In the entries below, find the lines that include "disk" and give their number as the whole reply.

======== Data provided

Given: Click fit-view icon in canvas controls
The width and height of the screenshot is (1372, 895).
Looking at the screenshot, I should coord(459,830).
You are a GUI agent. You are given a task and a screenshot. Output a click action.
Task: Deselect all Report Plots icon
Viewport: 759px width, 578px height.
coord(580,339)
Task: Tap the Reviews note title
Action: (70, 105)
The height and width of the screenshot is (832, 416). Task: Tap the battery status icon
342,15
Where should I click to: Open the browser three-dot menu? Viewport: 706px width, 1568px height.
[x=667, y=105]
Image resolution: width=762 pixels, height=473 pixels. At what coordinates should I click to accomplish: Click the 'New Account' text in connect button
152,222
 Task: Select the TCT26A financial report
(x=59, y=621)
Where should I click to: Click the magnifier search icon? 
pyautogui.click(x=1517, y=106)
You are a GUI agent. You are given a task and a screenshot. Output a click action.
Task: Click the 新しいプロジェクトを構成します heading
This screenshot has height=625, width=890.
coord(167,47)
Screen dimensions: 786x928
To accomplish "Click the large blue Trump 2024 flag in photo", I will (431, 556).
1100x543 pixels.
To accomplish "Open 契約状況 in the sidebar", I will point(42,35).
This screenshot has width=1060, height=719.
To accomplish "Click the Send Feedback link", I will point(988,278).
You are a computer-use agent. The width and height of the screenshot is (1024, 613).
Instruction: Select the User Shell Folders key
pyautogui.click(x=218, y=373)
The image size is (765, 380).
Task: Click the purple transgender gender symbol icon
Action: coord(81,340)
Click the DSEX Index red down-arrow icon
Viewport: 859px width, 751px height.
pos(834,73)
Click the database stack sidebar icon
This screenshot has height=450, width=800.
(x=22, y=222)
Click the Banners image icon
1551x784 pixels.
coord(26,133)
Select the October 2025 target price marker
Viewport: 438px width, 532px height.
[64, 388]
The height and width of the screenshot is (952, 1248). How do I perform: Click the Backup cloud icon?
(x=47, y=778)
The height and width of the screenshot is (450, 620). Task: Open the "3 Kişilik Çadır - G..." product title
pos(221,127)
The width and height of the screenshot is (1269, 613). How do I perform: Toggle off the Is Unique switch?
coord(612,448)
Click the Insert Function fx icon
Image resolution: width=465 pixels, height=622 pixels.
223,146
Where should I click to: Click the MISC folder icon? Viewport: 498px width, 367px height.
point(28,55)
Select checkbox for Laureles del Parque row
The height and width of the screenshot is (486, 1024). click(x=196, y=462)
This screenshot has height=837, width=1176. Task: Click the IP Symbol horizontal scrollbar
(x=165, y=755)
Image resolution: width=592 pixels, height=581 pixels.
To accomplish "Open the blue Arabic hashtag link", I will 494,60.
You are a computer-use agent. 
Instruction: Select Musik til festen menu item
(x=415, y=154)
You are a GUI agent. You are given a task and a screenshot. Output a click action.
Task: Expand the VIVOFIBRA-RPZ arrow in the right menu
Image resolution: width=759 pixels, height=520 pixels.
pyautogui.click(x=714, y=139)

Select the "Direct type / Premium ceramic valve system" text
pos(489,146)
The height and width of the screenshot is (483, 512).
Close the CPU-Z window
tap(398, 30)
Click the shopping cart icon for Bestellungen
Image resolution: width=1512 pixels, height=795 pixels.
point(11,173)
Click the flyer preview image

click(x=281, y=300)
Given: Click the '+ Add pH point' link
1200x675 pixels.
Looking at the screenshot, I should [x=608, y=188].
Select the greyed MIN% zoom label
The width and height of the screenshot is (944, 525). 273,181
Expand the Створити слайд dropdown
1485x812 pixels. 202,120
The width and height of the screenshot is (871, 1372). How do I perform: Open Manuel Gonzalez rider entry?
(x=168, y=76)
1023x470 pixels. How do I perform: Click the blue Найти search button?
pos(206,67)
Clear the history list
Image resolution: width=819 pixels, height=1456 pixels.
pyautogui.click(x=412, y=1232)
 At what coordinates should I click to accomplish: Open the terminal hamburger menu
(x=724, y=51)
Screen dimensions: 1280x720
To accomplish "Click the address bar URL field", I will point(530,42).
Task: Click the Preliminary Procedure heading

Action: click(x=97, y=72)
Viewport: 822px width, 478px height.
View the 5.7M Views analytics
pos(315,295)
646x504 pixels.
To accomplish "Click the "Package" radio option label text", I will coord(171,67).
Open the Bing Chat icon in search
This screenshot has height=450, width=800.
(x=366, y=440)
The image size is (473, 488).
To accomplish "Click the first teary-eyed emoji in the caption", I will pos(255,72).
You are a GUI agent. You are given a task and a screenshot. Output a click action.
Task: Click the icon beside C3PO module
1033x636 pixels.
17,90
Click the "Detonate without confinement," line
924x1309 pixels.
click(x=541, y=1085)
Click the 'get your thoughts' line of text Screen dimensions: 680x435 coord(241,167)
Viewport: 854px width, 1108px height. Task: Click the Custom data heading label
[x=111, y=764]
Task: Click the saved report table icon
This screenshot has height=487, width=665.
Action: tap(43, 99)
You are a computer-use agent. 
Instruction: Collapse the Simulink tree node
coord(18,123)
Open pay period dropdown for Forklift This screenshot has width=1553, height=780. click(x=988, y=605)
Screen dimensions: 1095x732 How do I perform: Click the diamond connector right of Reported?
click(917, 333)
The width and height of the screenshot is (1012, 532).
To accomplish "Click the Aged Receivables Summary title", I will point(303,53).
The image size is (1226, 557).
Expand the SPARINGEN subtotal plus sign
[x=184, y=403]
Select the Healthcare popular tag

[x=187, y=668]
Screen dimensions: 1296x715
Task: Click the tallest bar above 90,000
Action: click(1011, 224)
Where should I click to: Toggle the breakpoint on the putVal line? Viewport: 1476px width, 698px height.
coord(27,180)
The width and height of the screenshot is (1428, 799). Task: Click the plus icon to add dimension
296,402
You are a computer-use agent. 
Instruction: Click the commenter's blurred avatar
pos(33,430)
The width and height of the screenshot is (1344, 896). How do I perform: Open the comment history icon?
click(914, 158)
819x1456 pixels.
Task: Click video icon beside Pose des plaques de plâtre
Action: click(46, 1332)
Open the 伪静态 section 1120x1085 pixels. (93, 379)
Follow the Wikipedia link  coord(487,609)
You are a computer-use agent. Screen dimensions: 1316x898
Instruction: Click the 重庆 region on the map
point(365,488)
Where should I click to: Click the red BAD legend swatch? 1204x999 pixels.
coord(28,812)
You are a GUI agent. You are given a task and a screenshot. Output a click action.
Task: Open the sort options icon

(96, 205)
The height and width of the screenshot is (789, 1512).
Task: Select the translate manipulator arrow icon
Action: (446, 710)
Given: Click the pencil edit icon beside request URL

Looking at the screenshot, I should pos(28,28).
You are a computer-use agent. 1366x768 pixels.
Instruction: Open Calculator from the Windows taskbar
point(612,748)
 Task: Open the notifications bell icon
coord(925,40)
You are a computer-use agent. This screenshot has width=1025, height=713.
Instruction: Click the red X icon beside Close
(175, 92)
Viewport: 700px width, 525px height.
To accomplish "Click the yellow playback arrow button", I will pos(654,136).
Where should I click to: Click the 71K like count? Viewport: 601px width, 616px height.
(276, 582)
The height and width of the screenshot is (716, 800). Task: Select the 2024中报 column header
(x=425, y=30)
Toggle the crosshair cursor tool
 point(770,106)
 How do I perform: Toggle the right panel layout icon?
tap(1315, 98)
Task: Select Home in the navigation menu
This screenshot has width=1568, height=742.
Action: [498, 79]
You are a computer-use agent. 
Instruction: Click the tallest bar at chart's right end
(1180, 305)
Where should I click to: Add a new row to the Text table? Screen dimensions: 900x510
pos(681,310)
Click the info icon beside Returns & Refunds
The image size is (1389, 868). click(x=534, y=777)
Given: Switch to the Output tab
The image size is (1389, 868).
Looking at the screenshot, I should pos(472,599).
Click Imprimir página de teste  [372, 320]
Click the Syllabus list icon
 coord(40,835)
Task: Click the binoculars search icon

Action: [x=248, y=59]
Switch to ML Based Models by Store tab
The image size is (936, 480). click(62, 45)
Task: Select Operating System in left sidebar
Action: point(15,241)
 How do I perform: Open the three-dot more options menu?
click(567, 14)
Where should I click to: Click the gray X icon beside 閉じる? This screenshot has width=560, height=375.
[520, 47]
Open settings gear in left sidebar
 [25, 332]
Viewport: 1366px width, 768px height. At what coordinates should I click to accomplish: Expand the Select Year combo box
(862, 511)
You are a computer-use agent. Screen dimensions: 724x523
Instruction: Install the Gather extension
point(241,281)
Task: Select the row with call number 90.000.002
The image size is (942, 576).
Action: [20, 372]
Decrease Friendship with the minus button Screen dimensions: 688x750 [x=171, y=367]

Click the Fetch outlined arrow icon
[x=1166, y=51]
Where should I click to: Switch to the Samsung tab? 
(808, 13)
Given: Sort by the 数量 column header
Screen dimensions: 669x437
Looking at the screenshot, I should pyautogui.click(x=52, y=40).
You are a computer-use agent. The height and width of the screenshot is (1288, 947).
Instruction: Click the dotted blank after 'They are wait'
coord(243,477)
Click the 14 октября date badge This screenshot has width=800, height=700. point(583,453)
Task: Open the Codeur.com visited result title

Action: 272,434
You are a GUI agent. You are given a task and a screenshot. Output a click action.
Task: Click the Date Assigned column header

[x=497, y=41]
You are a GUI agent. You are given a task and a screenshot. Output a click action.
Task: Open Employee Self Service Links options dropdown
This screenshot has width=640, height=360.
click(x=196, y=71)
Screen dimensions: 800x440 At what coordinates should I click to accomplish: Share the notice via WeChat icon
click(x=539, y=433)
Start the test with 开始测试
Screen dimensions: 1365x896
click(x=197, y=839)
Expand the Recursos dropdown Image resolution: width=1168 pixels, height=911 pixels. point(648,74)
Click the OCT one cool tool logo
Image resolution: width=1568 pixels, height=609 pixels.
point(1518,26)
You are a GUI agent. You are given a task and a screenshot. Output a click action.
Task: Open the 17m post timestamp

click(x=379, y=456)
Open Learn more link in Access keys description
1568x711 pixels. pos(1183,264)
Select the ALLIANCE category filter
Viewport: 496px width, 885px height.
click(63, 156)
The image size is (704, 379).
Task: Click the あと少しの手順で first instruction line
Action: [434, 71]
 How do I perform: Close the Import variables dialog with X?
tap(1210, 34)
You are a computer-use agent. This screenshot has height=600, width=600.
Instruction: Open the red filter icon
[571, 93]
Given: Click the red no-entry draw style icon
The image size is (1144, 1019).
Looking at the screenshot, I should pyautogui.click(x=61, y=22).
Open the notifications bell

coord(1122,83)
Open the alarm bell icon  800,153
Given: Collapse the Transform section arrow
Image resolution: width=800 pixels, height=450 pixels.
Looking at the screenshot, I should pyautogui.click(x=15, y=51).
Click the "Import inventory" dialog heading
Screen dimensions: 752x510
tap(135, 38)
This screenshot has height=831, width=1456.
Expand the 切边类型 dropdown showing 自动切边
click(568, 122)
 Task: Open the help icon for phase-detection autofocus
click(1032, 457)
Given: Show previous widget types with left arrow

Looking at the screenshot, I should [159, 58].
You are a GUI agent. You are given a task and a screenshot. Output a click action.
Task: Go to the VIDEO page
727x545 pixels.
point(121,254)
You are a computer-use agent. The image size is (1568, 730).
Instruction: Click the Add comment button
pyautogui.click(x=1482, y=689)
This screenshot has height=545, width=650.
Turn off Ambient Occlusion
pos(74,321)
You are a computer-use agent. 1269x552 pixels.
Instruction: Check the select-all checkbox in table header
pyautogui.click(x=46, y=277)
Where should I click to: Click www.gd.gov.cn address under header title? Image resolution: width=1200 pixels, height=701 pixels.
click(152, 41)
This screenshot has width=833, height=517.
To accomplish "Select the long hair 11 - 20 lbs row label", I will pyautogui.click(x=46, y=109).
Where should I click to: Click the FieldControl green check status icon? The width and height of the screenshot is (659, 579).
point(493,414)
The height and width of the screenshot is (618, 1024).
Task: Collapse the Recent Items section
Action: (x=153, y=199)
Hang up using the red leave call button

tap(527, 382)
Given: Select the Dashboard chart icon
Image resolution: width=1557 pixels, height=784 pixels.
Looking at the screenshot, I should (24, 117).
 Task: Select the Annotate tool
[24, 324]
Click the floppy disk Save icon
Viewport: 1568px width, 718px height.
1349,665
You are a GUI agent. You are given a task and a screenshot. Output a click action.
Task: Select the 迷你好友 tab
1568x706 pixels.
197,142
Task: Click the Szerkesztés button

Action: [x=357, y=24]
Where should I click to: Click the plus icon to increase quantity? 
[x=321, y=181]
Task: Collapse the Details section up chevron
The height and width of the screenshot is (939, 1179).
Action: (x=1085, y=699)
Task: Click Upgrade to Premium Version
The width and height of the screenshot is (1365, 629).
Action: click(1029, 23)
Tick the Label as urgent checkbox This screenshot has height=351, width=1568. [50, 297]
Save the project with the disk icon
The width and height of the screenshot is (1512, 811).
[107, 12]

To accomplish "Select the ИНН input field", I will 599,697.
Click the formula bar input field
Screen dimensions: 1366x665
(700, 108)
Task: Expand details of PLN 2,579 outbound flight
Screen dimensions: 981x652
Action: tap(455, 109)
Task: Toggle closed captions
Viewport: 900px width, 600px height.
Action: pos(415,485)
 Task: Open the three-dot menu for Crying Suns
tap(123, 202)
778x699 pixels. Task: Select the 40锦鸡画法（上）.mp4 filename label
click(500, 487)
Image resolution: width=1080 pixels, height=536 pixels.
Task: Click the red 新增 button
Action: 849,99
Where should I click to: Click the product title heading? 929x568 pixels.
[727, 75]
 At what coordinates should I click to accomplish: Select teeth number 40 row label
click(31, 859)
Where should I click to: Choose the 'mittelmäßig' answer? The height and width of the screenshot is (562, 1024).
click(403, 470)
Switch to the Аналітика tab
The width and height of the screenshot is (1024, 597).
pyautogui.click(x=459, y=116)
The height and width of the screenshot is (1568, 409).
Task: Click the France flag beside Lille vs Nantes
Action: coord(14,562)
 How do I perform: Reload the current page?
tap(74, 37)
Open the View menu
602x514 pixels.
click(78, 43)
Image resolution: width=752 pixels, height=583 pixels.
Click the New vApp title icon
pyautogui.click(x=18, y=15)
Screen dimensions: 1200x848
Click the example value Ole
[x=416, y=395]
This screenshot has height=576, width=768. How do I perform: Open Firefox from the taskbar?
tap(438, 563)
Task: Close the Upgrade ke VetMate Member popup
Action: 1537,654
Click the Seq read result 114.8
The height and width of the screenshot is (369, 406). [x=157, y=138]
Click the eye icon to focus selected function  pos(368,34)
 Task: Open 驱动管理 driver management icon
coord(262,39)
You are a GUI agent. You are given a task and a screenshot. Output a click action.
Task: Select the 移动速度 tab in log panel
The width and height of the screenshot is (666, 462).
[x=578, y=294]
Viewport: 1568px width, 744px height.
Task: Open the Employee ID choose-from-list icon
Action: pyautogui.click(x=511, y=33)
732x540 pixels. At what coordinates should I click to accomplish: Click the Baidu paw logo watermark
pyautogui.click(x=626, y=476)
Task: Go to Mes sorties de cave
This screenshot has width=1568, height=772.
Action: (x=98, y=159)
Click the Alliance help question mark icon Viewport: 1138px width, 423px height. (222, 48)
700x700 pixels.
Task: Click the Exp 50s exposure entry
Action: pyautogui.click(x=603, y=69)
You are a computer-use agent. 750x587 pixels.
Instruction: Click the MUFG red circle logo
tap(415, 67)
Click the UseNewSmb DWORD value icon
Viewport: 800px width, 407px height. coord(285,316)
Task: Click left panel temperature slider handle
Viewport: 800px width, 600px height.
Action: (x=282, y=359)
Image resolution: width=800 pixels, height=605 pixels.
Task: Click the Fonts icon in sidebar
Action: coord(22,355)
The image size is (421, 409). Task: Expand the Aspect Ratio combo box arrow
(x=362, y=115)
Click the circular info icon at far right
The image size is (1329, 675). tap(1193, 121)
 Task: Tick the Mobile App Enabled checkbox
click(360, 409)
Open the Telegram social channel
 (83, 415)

================

Response to this task: 2